First, the civil servant is not "someone who saves £414 pa. as a pension".  The contribution rate for that level of pay in 2012 was 4.1%.  That's a contribution of £738. For purposes of comparison you need then to add to that the equivalent of the employer's contribution (unless of course you are comparing with a private sector pension where the employer makes no contribution which gets us into a much wider issue about comparisons of salaries).  The Civil Service publishes the equivalent to such contributions as the "Accruing Superannuation Liability Charge".  About 16% IIRC.  And all that's taken into account when salaries for the Civil Service are set (or of course when they are recommended by independent bodies but then restricted by politicians.)

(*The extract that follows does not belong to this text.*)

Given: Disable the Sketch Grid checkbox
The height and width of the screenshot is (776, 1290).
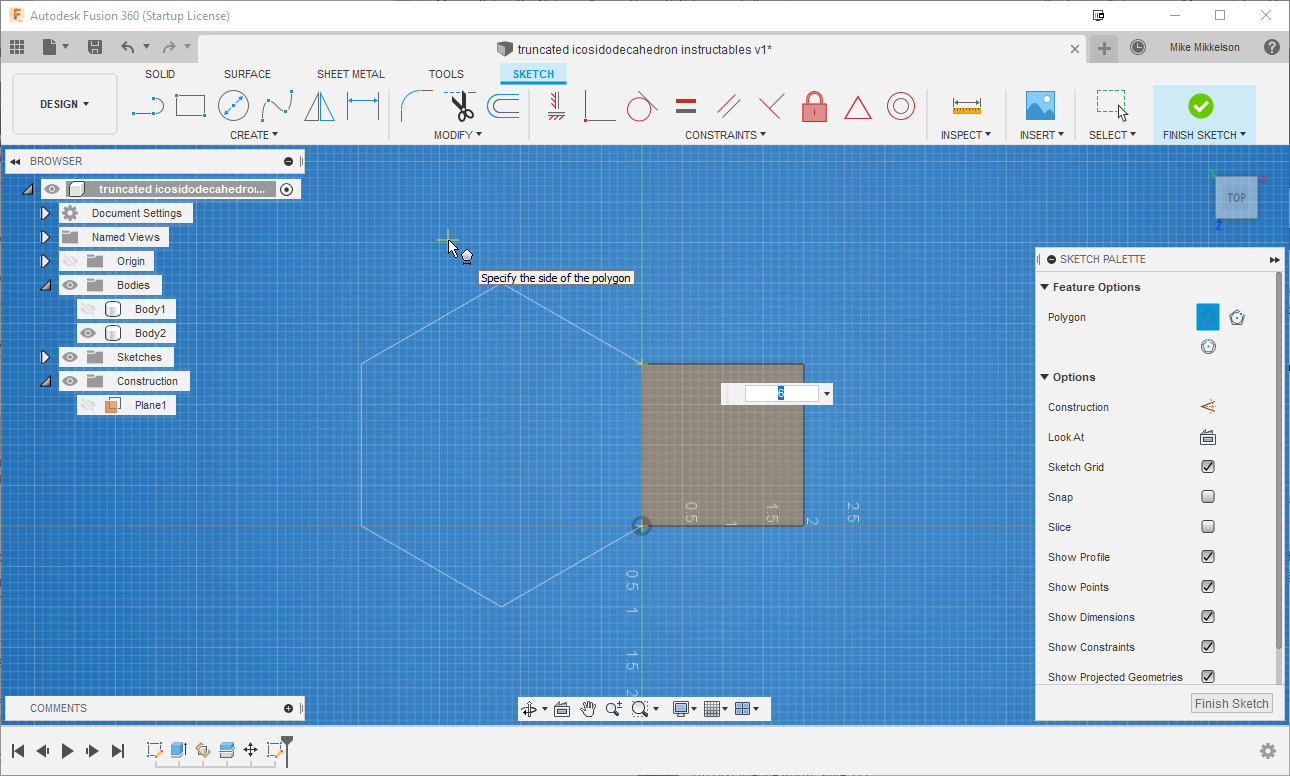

Second, you seem to be comparing a current contribution with a current pension.  IIRC even today there is an assumption of capital growth over the life of a pension pot.

 

But by all means continue to add to the tide which has made the civil service so much less attractive an option for today's bright young people.  That seems to me to be a nice example of positive feedback - ie you'll certainly get the civil service you think you have whether you have it now or not.

It is sad that HMRC is in    3 thanks

Ashlea | | Permalink

It is sad that HMRC is in such a mess. As many have said, the managers are lost, the staff are answering phones with their hands tied as they have poor systems that do not communicate with other departments, they have too few staff and they are not trained properly and effectively.

The poor staff then get us calling "at the end of our tether" and that must be the final blow to any moral they have left. Whilst many are useless i still commend them for their job.

I would like to see HMRC keep workers on, improve training and simply their systems for the staff and us!

The best and only effective way to do this is not to hire in expensive "consultants" (like every other sector seems to without an ounce of success apart from on "paper"), but instead ask the Accountants, ask the STAFF, ask the people who know what is required of HMRC and how they think HMRC can deliver this.

Get back to basics.

I really hope HMRC does fix things and it would become a good organisation and not quite so hated by everyone.